===== Extracted text =====

Therapeutic drugs require a well characterized shelf-life to ensure correct dosage and patient safety. Degradation processes quite often involve free radicals and transition metals that are responsible for the majority of the damage that occurs in drug products. By analyzing an EPR signal, one can identify, quantify and monitor temporal behavior of the free radicals involved in product degradation.
Forced oxidation, also known as “stress testing,” is routinely used in pharmaceutical development to predict the stability of drug products that affects purity, effectiveness, and safety. In stress testing, the drug product is often exposed to heat, light or chemical agents with the goals being to understand degradation pathways, determine intrinsic stability and shelf-life, develop stable formulations, and evaluate antioxidant efficiency.
Pharmaceutical regulations require more fundamental understanding of the chemistry involved in API production, including reactive intermediate identification. The surge of new molecules that exhibits specific properties is vital to pharmaceutical development, and EPR reaction monitoring is a critical step in optimizing the synthesis of new drugs.
Additionally, understanding reaction mechanism can lead to cost savings and high-quality final products. Chemistry involving radicals and transition metals is an integral component of maximizing product yield and minimizing environmental footprint.
Proper sterilization of surfaces is important in pharmaceutical manufacturing, equipment and packaging, as well as the pharmaceuticals themselves. The most commonly used sterilization processes are gamma or electron beam irradiation, dry heat, and pressure. These processes generate free radicals that are responsible for degradation of the irradiated materials, and cause alteration of the physicochemical properties of the sterilized product. This can also decrease drug potency by partial decomposition during sterilization and may be a toxicological hazard.
Examples:
All drugs contain impurities that can arise from APIs, excipients, or both. They can also be introduced into the drug during formulation, packaging, and storage. Impurities have many unwanted effects, including decreasing the therapeutic effect, lowering the product shelf life and inducing toxicity. Organic impurities are often free radicals from byproducts, intermediates, or degradation processes, while inorganic impurities are frequently transition metals. EPR spectroscopy with its high sensitivity can detect traces of impurities down to parts-per-billion levels.

=====

- What you are asked to do -
Using the text on EPR in pharmaceutical work, explain why the common sterilization processes can harm the sterilized product.

===== Information =====

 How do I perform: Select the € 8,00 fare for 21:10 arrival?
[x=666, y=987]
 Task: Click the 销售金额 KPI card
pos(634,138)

=====
===== Information =====

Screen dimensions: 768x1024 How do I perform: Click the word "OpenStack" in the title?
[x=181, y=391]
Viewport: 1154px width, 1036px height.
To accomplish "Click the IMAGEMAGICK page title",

=====

- Result of the exercise -
Gamma or electron beam irradiation, dry heat, and pressure generate free radicals that degrade the irradiated materials and alter the physicochemical properties of the sterilized product. This partial decomposition during sterilization can also decrease drug potency and may be a toxicological hazard.